● WHAT YOU HAVE TO DO
Without pictures, repeat the lines of the entries from the one containing "Task: Collapse the 数据操作 panel chevron" through the last, both ends included, and nothing else.

★ ★ ★ ★ ★ ★ ★

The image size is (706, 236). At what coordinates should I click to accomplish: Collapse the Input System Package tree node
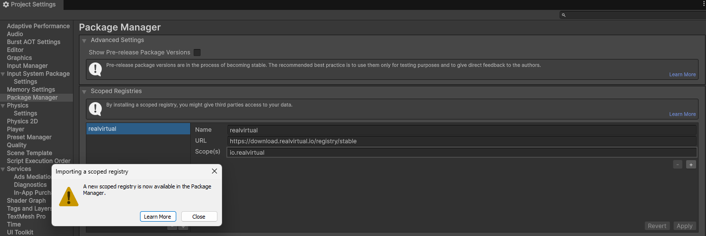[x=3, y=74]
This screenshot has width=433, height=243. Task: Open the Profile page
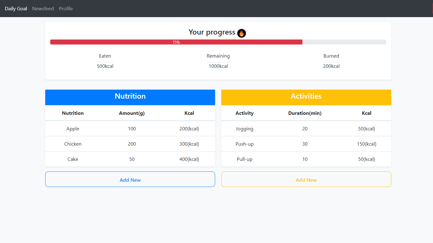[65, 8]
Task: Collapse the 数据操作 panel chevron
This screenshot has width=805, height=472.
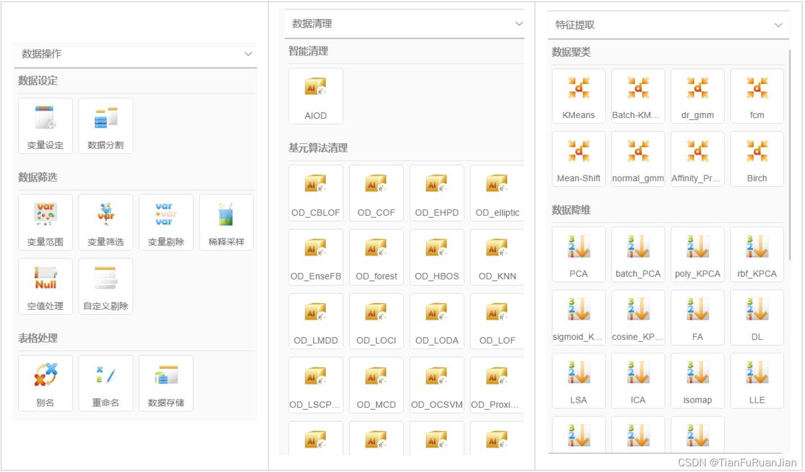Action: pyautogui.click(x=248, y=54)
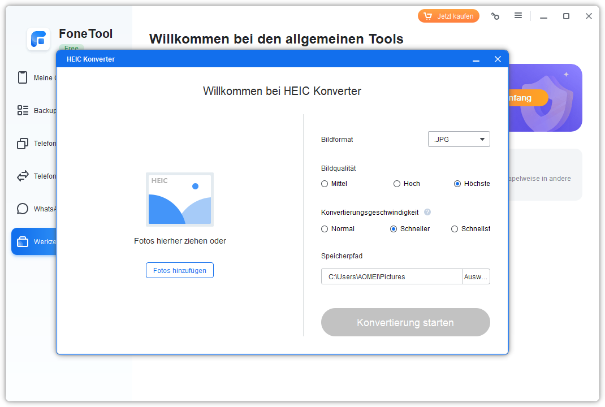Click the Werkzeuge toolbox icon
The image size is (605, 407).
click(x=23, y=242)
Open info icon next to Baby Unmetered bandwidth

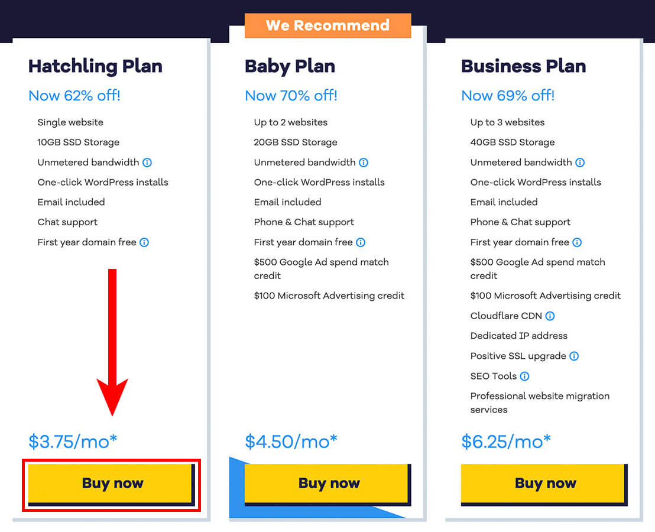coord(364,163)
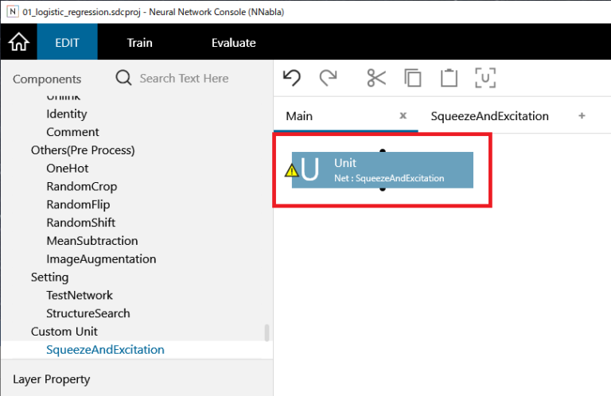
Task: Click the Copy icon in toolbar
Action: (412, 77)
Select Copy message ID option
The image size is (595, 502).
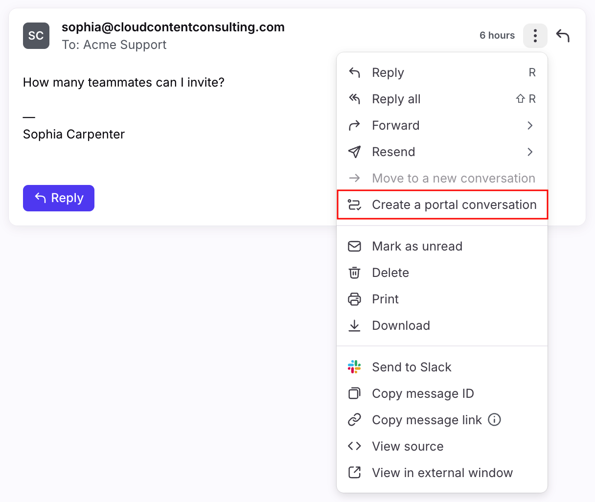tap(422, 393)
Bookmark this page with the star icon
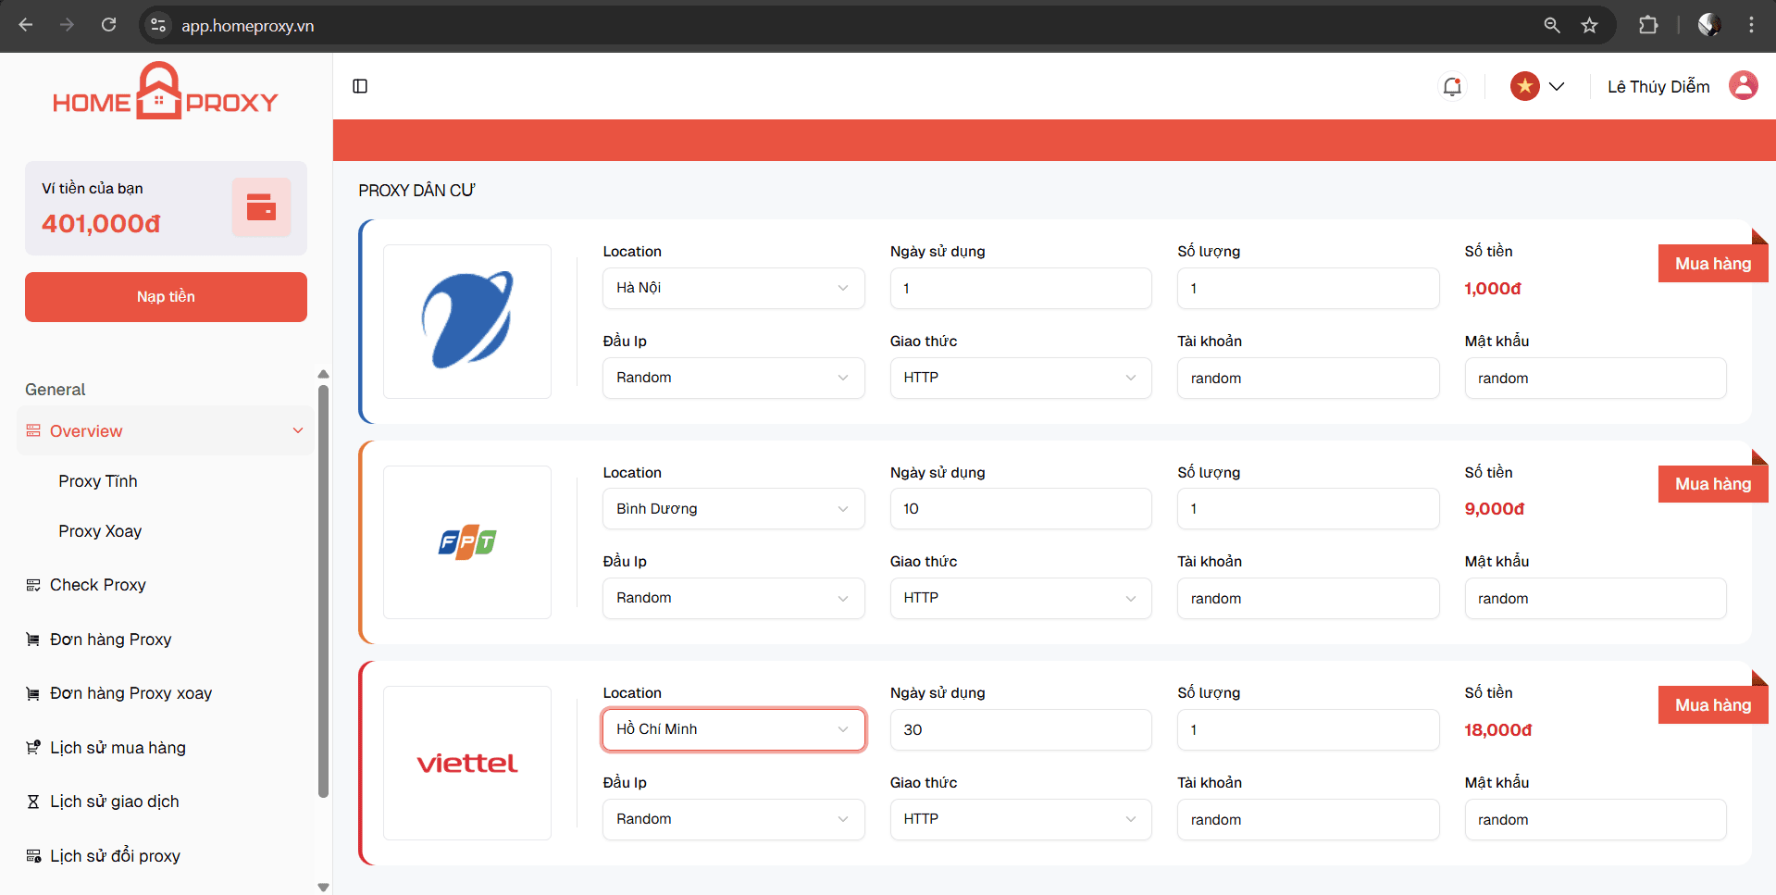Image resolution: width=1776 pixels, height=895 pixels. 1589,25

★ ★ ★ ★ ★ ★ ★

● COMPLETED EXERCISE
Task: Collapse the 数据操作 panel chevron
This screenshot has width=805, height=472.
Action: pyautogui.click(x=248, y=54)
Click the Werkzeuge toolbox icon
The image size is (605, 407).
click(x=23, y=242)
Open info icon next to Baby Unmetered bandwidth

coord(364,163)
Task: Click the Copy icon in toolbar
Action: (412, 77)
Select Copy message ID option
The image size is (595, 502).
tap(422, 393)
Bookmark this page with the star icon
Image resolution: width=1776 pixels, height=895 pixels. 1589,25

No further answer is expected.